An additional insulin injection three hours after eating seems to provide a protective effect for type 1 diabetics with heart disease. Normally, insulin doses are based on a meal’s carbohydrate content, but most meals also have fats, which are metabolized more slowly than carbohydrates. Researchers from Leeds Beckett University show the benefit of extra insulin in response to these differences in metabolism rates.
"Many people with type 1 diabetes struggle to regulate their blood sugar levels around mealtimes, because the fat content in their food is metabolised after their standard insulin injection has lost its potency or has left their blood,” explained study co-author Dr. Matthew Campbell.
Increasing levels of fat after a meal leads to higher blood sugar levels (hyperglycaemia), higher levels of fat and inflammatory markers in the blood, and a higher risk of cardiovascular disease. Heart disease is the leading cause of death for people with type 1 diabetes (T1D).

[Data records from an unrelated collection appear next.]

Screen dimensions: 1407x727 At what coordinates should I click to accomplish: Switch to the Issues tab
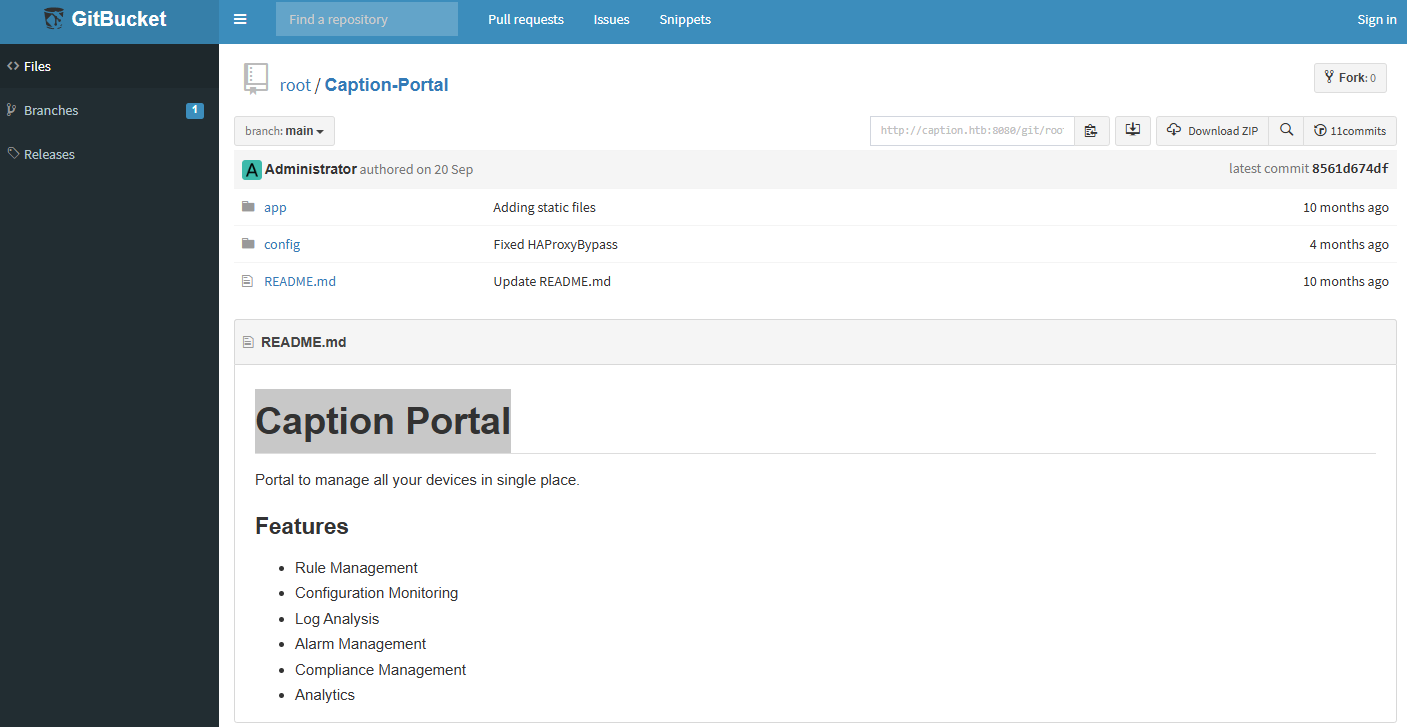(611, 19)
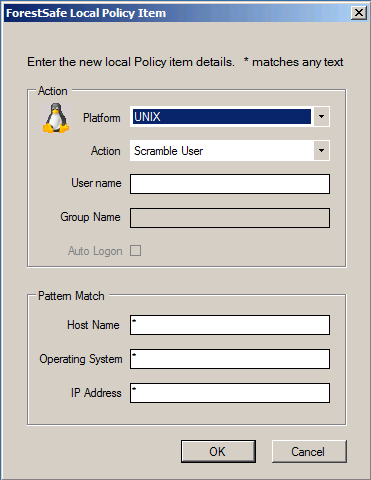Click the Pattern Match group label
This screenshot has width=371, height=480.
coord(71,296)
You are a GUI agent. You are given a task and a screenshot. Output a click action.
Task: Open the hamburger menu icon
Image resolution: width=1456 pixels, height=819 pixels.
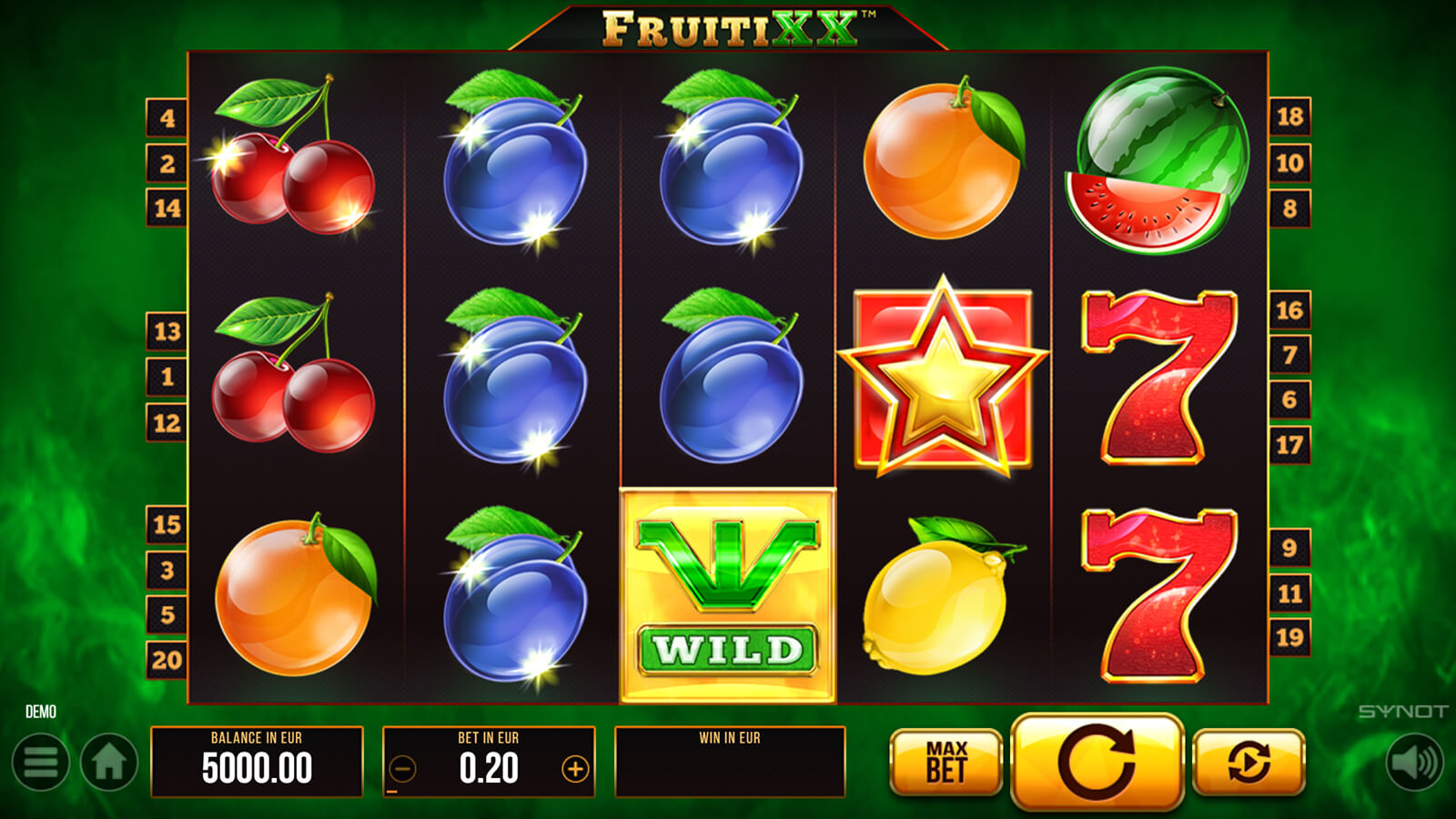click(41, 763)
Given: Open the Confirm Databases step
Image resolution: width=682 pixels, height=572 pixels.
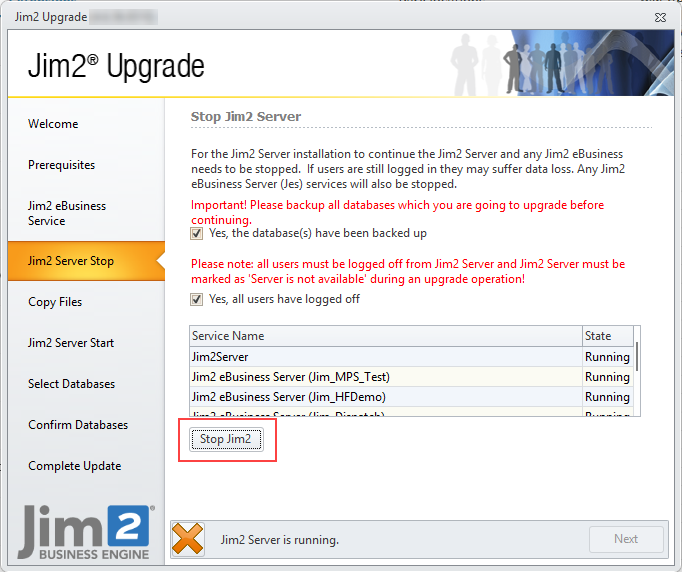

The Leeds Beckett University clinical trial included ten males with T1D. The participants received three meals with identical carbohydrate and protein content. However, fat content varied: one group’s meal contained a low fat content and two groups’ meals contain a high fat content. Blood samples were taken every thirty minutes up to six hours after each meal.
Participants receiving the low fat meal administered their insulin normally based on carbohydrate content. Participants from one high fat meal group did the same. But participants in the second high fat meal group were given an additional insulin injection in addition to the normal injection based on carbohydrate content. The second injection was one-third of the original dose and was administered three hours after eating.
While participants in the first high fat meal group showed significantly elevated levels of sugar, fat, and inflammatory markers six hours after eating, participants in the second high fat meal group showed results similar to the low fat group.
"Improving the sugar and fat levels in the blood after eating is important for the long-term health of the heart and blood vessels,” said co-author Dr. Daniel West. “But calculating insulin injection dose based on carbohydrates alone is clearly too simplistic, as most people eat meals that include fat and protein too."
A larger trial to test the efficacy of an additional insulin injection according to a meal’s fat content is in the works. With better regulation of blood sugar levels and the reduction of fat and inflammatory markers, advising to people with T1D an additional insulin injection could greatly lower the rate of cardiovascular death in diabetics.
The present study was published in the journal Diabetes and Vascular Disease Research.